Page:
In light of the believed importance of the above, the purpose of this study is to examine the application of left-digit effects in a hotel pricing context. Specifically, the current study seeks to understand how the effectiveness of left-digit pricing varies with the magnitude of hotel room rates (i.e., price level) and the size of prior investment in other travel components (i.e., composite price).
Literature Review
Left Digit Effect
The practice of 9-ending pricing (e.g., pricing an item at $8.99 rather than $9) is prevalent, especially in the retailing industry. Holdershaw, Gendall, and Garland (1997) examined 840 advertisements and found that 60% of the prices ended in 9. There is also quite a bit of evidence that odd-ending pricing is effective in generating demand and profit (Gedenk and Sattler 1999; Gendall, Holdershaw, and Garland 1997; Kalyanam and Shively 1998; Stiving and Winer 1997). For instance, Schindler and Kirby (1997) found that prices that ended with the digit 9 can lead to an average of a 24% increase in sales.
Although there is no shortage of anecdotal evidence that supports the effectiveness of 9-ending pricing, there is a lack of consensus regarding the theoretical explanations of this phenomenon. Past research has proposed two major psychological theories: image effects, which focus on the effect of the rightmost digit, and left digit effects, which focus on the effect of the leftmost digit (Stiving and Winer 1997; Hackl, Kummer, and Winter-Ebmer 2014; Schindler, Parsa, and Naipaul 2011).
Image effects suggest that consumers tend to associate odd-ending digits, particularly the digit of 9, with discounts and low quality (Schindler 1991). Past research based on the assumption of image effects has revealed mixed results. Schindler (2006) analyzed prices advertised in newspapers and found a strong and robust correlation between the use of the 99 price ending and the presence of a low-price appeal. Conversely, Jeong and Crompton (2018) found that the purchase decisions of tourism projects with a 9-ending price were not influenced by the symbolic meanings associated with 9-ending prices. Moreover, Jeong and Crompton (2018) concluded that the use of 9 as the ending digit in prices was effective in increasing perceived value as they found the steepest slope was between $200 and $199 along the four price points (i.e., $220, $200, $199, and $180), which indirectly lends support for the left digit effects.
Contrary to image effects, left digit effects imply that consumers give little attention to the rightmost digit (Stiving and Winer 1997). This explanation emphasizes humans’ cognitive tendency of left-to-right processing when reading prices (Poltrock and Schwartz 1984; Schindler and Kirby 1997). Left-digit anchoring refers to the tendency to anchor on the leftmost distinct digits of prices when evaluating the differences between two prices (Thomas and Morwitz 2005). It has been suggested that consumers compare prices by considering the digits from left to right (Stiving and Winer 1997). This suggests that if there is a difference in the first left-hand digits, consumers’ judgment of the price difference will be based on the subtraction of the leftmost digits, and the comparison does not go any further (Poltrock and Schwartz 1984). However, if the leftmost digits are the same, the encoding will likely move on to the second leftmost digits. That is, consumers compare a pair of prices by subtracting the first distinct left-hand digits (Stiving and Winer 1997). For instance, people intuitively judge the difference between $16.00 and $14.99 to be larger than the difference between $16.01 and $15.00 (although the monetary differences are identical) because the former pair of prices have a larger difference in their first distinct left-hand digits than the later pair.

Dataset excerpt:

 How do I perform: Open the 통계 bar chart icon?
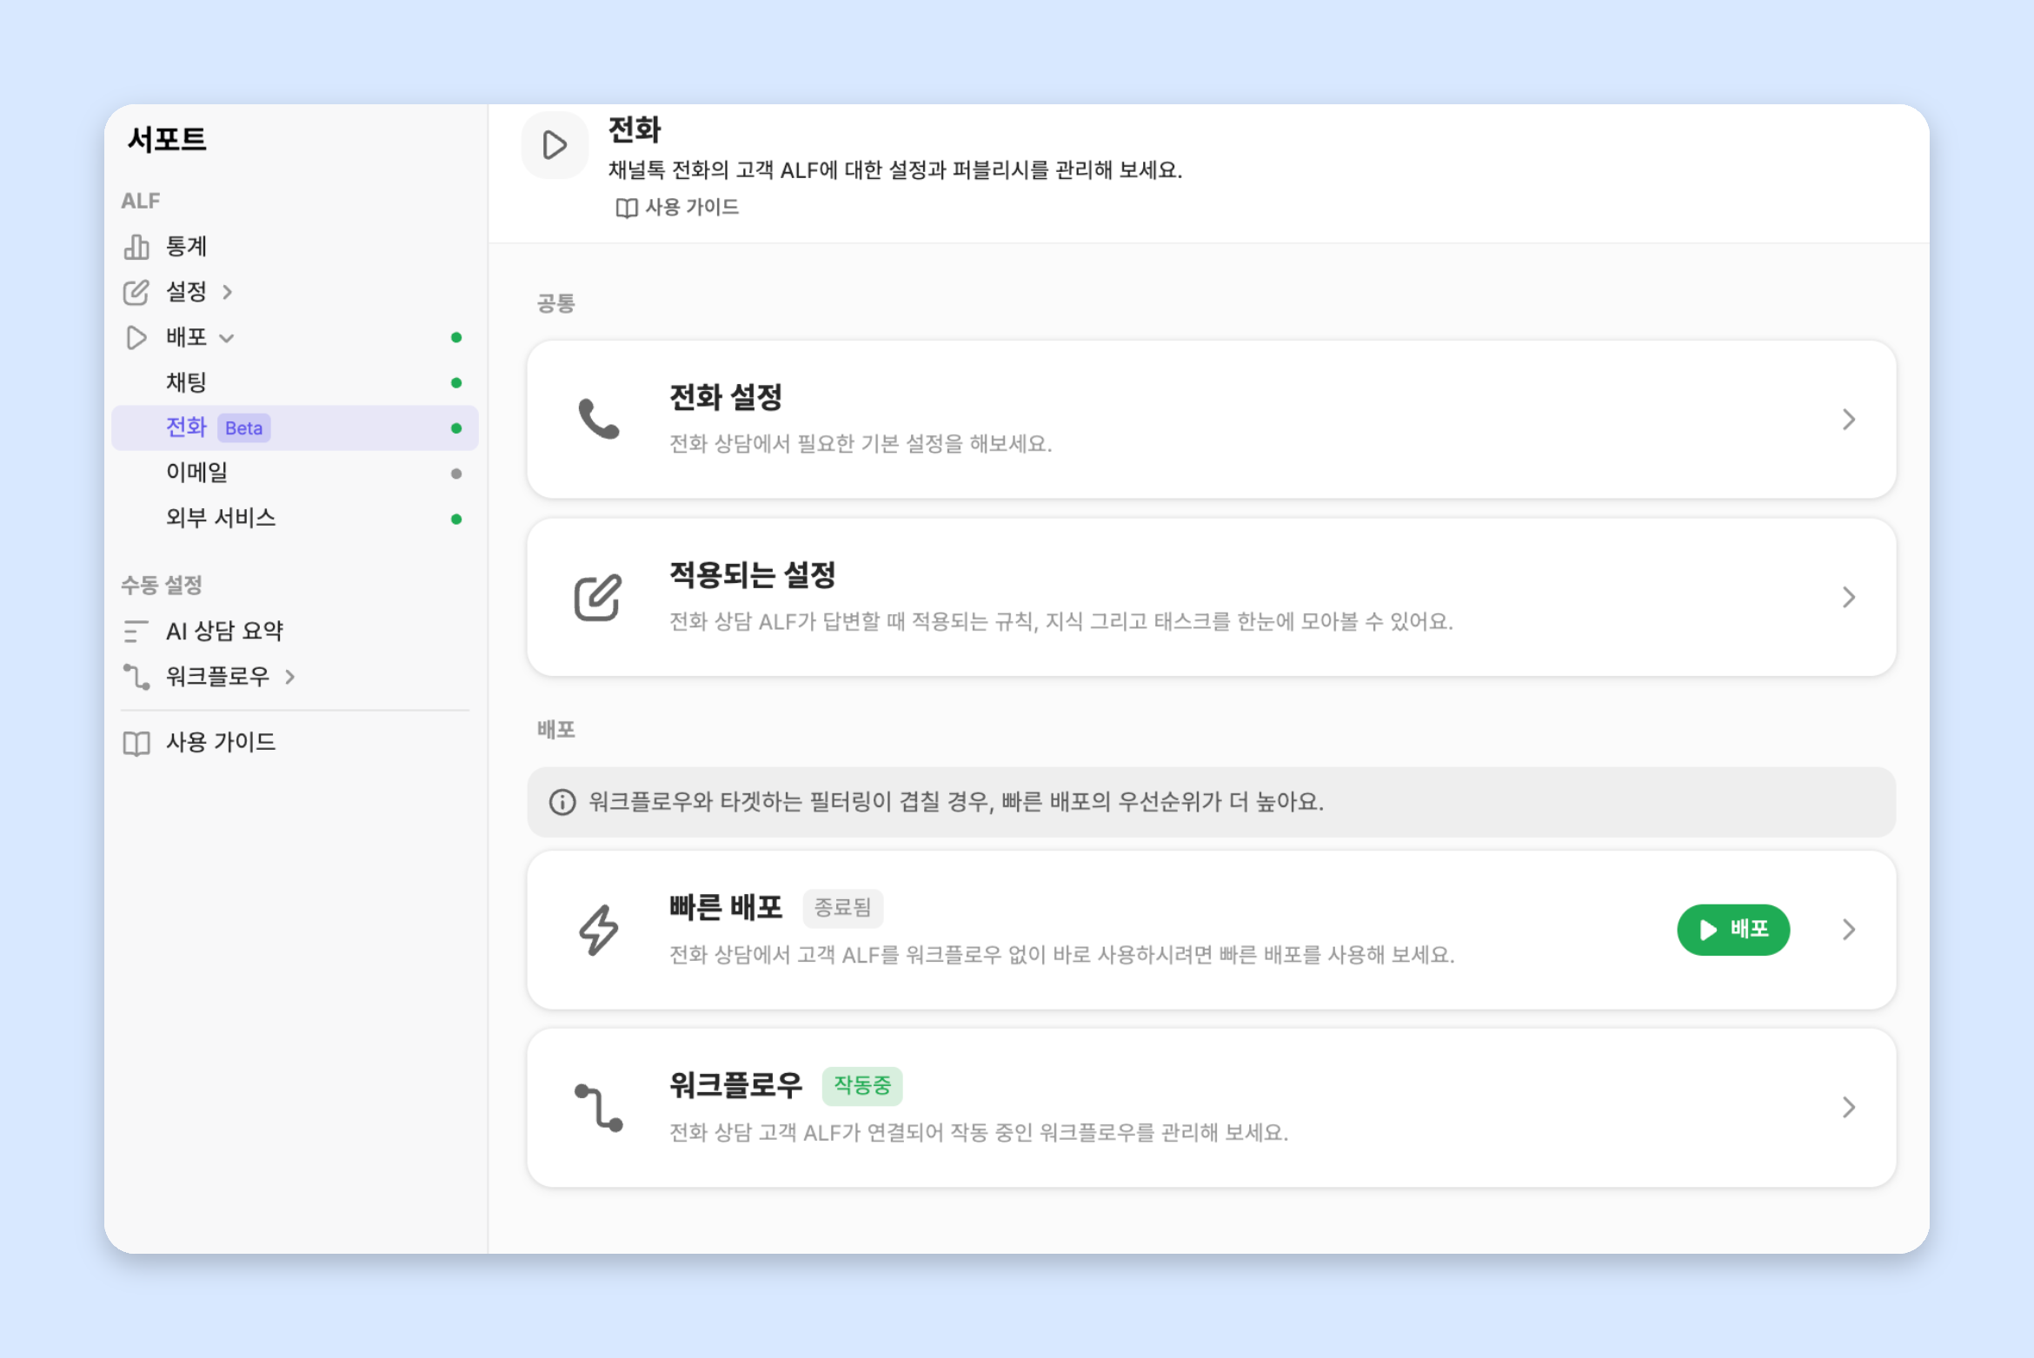click(136, 247)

Exercises to complete:
A) According to the hotel pricing excerpt, what percentage of the prices in the 840 advertisements examined by Holdershaw, Gendall, and Garland (1997) ended in 9?
B) Please write the next part of the hotel pricing excerpt, picking up after its last sentence.

Results for each task:
A) 60%

B)
Basu (2006) also examined the cognitive process of left-digit anchoring and stated that consumers “expect the time cost of acquiring full cognizance of the exact price to exceed the expected loss caused by the slightly erroneous amounts that is likely to be purchased or the slightly higher price that may be paid by virtue of ignoring the information concerning the last digits of prices” (p. 125). In other words, it is not the ending digit 9 per se but the change in the left-hand digit caused by the rightmost digit ending with a 9 that leads to consumers’ positive evaluation of the 9-ending prices.
Several studies in the marketing literature support the notion of left-digit effects (Coulter 2001; Stiving and Winer 1997; Schindler and Kirby 1997; Thomas and Morwitz 2005; Bizer and Schindler 2005; Manning and Sprott 2009). Schindler and Kirby (1997) surveyed retail prices advertised in a newspaper and found that 9-ending prices were more likely to be used when it would change the price’s leftmost digit (e.g., $3.99 → $4.00) than when it would not (e.g., $3.49 → $3.50). Similarly, Thomas and Morwitz (2005) conducted a series of experiments and found that consumers’ price perceptions were influenced when leftmost digits were different (e.g., $3.00 to $2.99), but no significant effect was found when the second leftmost digits were different (e.g., $3.20 to $3.19 or $2.80 to $2.79).
However, previous research on left-digit effects and 9-ending pricing has predominately focused on low-priced goods in the retailing industry (Kleinsasser and Wagner 2011). Tourism services, such as hotel rooms and airline seats, are generally priced at higher levels compared to retail goods (Jeong and Crompton 2017). Because of the typically high costs of tourism services, travel decision making tends to involve a high perceived risk of making bad decisions (Sirakaya and Woodside 2005) and a greater level of involvement (Gursoy and Gavcar 2003). This has been argued to lead to more cognitive processing and more careful selections (Jeong and Crompton 2017). It is unknown if left-digit effects in pricing will influence consumer’s purchase decisions of higher-priced services as left-digit pricing has been argued to take effect through consumer heuristics (Jeong and Crompton 2017).
Prospect Theory
This study is primarily informed by Tversky and Kahneman’s prospect theory. Their original conceptualization of the theory was articulated in Kahneman and Tversky (1979) and was later extended and modified (Tversky and Kahneman 1992). Neoclassic economic theories, such as expected utility theory, assume that when making decisions, people are rational and seek to maximize utility. Starting with the idea that people’s intuitions are deficient, Kahneman and Tversky (1979) found systematic discrepancies between behavior and expected utility theory through a series of experiments. They further generalized their results into prospect theory, which has been argued to be one of the most influential theories in the field of economics (Barberis 2013).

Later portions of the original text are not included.